> **What is needed**
Skip the pictures and return every entry exactly as written.

> **Data extracts**
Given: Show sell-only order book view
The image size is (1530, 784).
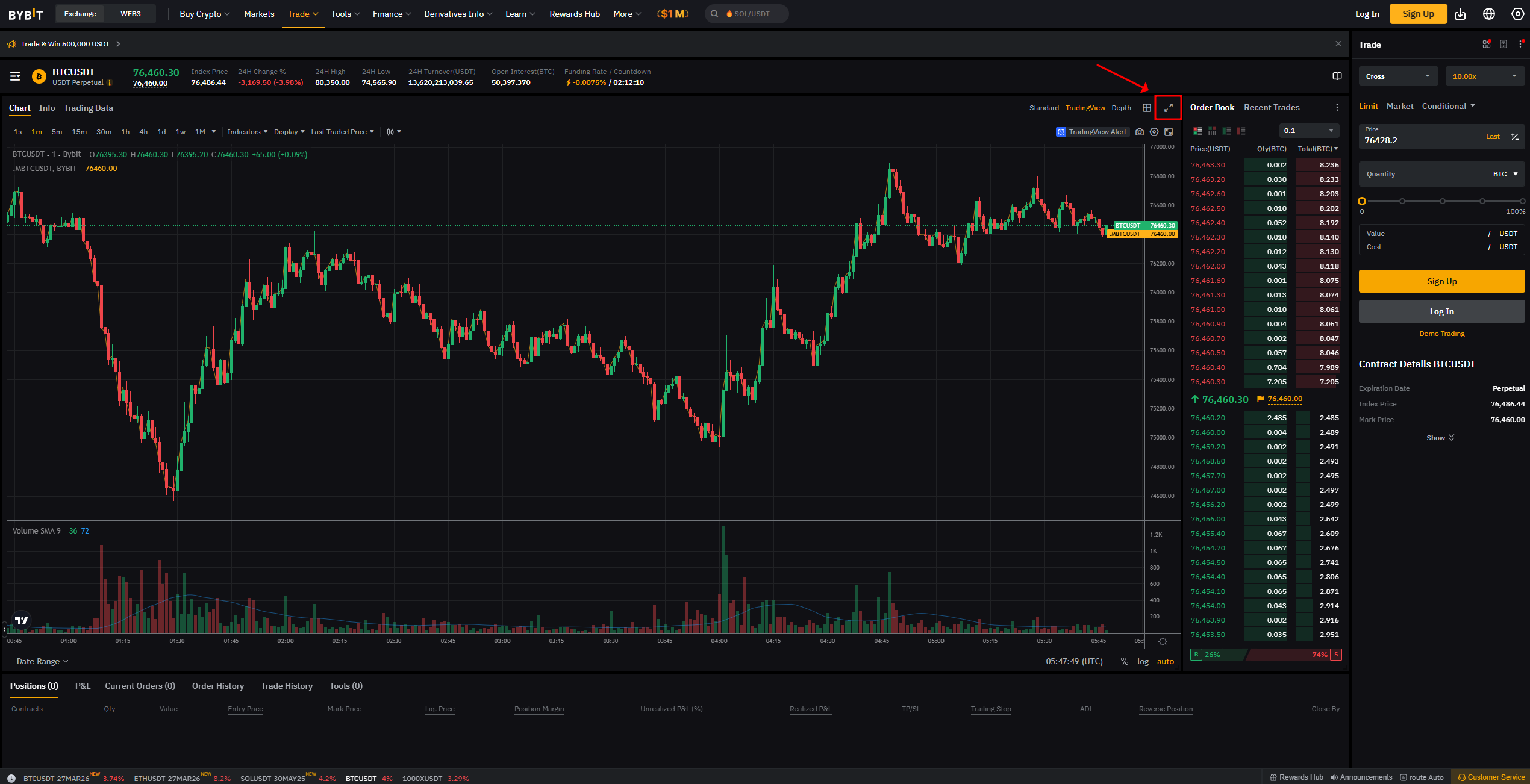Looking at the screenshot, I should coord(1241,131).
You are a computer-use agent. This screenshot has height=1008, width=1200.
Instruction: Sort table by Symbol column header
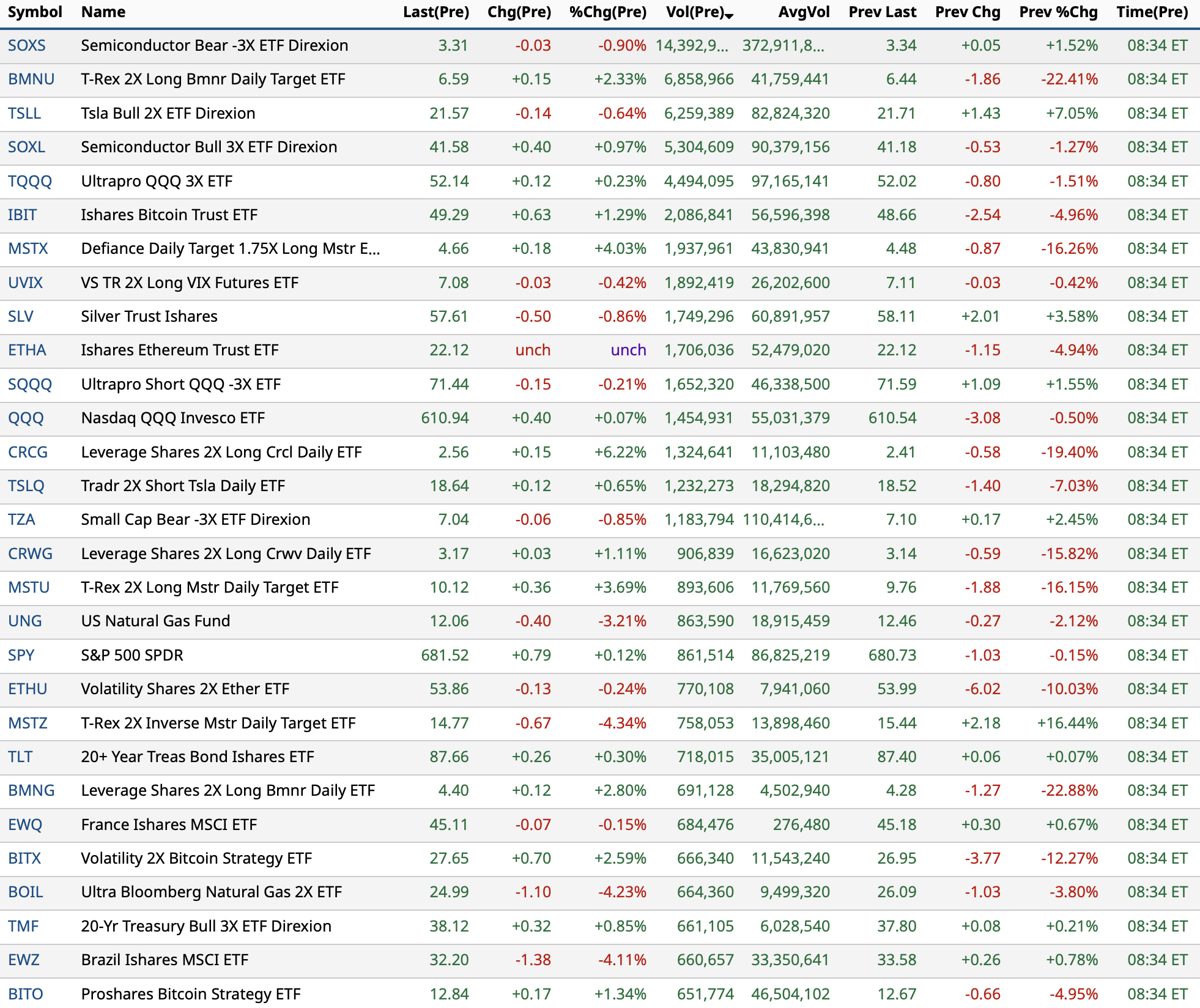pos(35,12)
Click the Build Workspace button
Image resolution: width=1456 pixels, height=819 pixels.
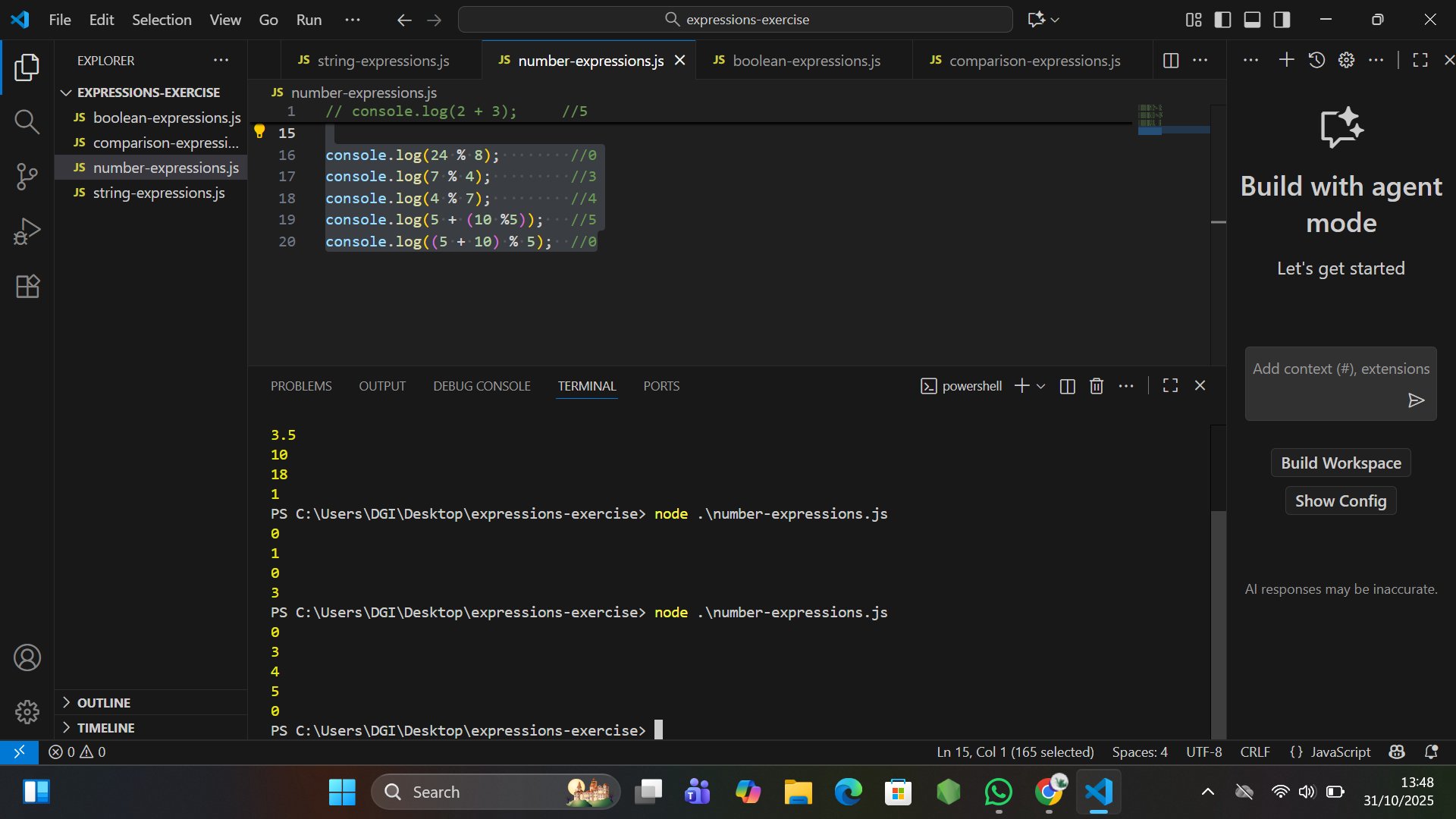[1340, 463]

> **Answer for this exercise**
Given: Show sell-only order book view
The image size is (1530, 784).
Looking at the screenshot, I should coord(1241,131).
You are a computer-use agent. This screenshot has height=1008, width=1200.
Instruction: Sort table by Symbol column header
pos(35,12)
Click the Build Workspace button
Image resolution: width=1456 pixels, height=819 pixels.
[1340, 463]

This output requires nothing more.